As a further follow up to the post above, I've now discovered the hijacking has been done by nuseek.com (I found a link to an image on their site in the source code of the link farm page, and a few searches found they'd done this elsewhere too).
Some searches on the web seem to only bring back results that they've been hijacking websites since at least late last year, and have done it hundreds of thousands of times. It's a weird intermittent hijack to help seemingly skim off some of the traffic, some of the time (ie not all day every day). But then, as I thought last week when it had been cleared, it's now back again.
The fault also seems linked only to some ISPs (ie viewing the website on orange broadband at the moment is as it should be, but viewing it through a BT broadband brings up the link farm). Which does lead me more to the DNS (as this can take a few days to fully propagate around the web, as differing ISPs pick up the new records, whereas html updates are instant).
The actual website is www.puritypoledancing.com (if you get the blonde woman with the rucksack, and all the targeted links, that's the link farm. If however you get a pole dancer.. that's of course the right site!)
Although I have around 30 other domains on the same VPS, all the DNS pointing in the same way, this is the only site affected.
This particular site was also recently transferred between domain providers, from British Telecom, to 123-reg, but none of the other sites I have hosted, or have transferred in the past had been effected).

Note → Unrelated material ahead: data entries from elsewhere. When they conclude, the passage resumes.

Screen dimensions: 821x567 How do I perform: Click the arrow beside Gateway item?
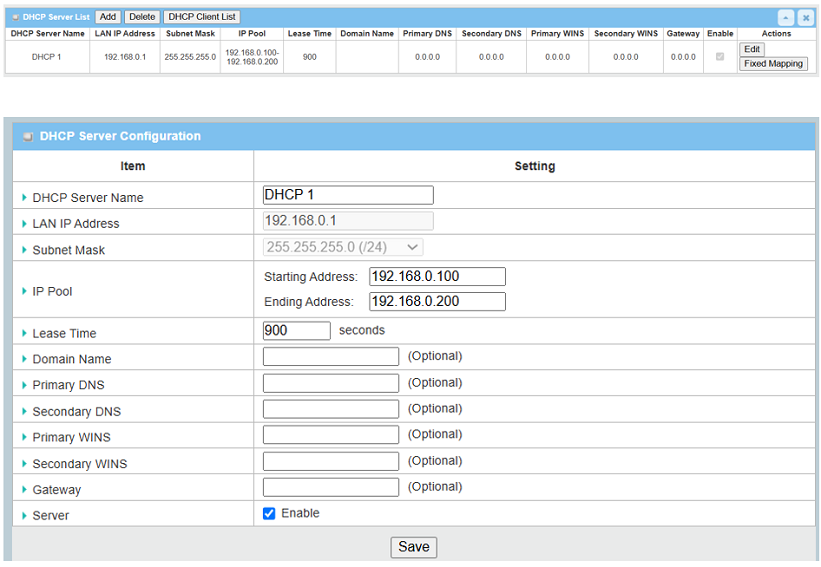[24, 490]
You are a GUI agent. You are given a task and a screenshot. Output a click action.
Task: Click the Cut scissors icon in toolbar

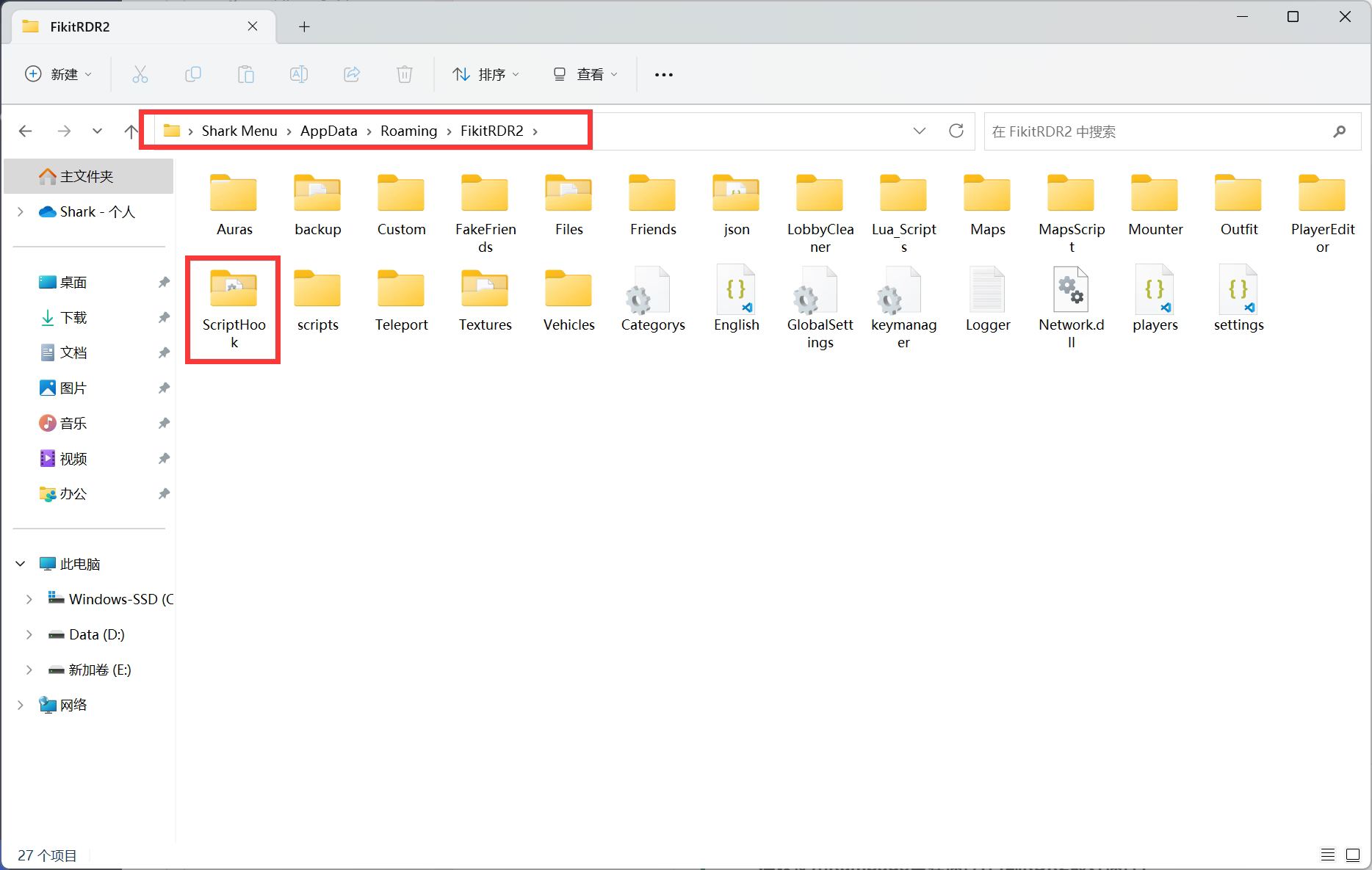140,74
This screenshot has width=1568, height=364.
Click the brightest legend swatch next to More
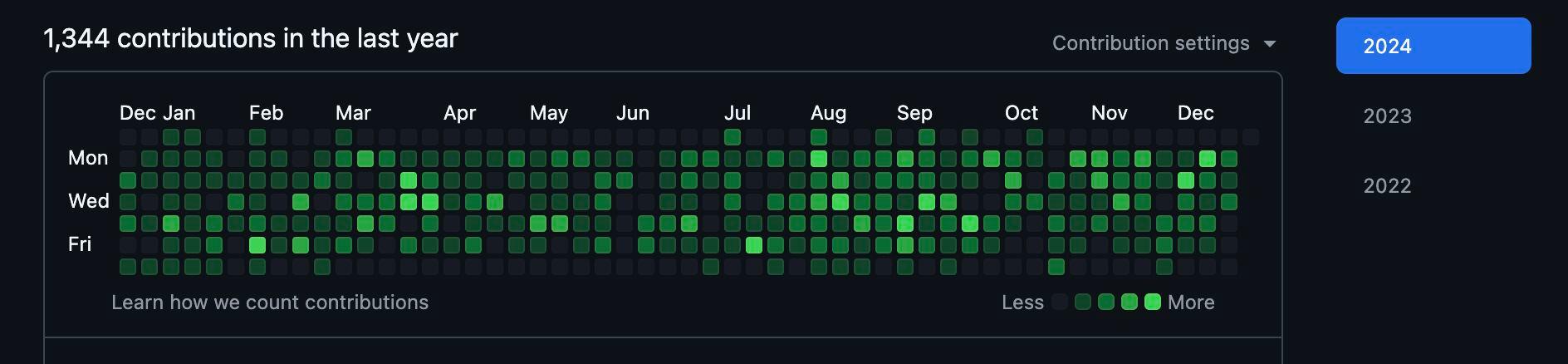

Of course full scans for malware, etc. on all the PCs all come up clean.
I'm even hearing of people with brand new PCs getting the same problems with which site they get.
So can anyone help me:
- Is this a virus that can't be seen, somehow on a bunch of PCs, that only affects certain websites?
- Is it infected via an ISP?
- Did they hijack part of the domain during the transfer (but still leave all the whois records indicating the right stuff)
- Or what can I do to stop this?
I really look forward to someone hopefully being able to enlighten me on this challenge!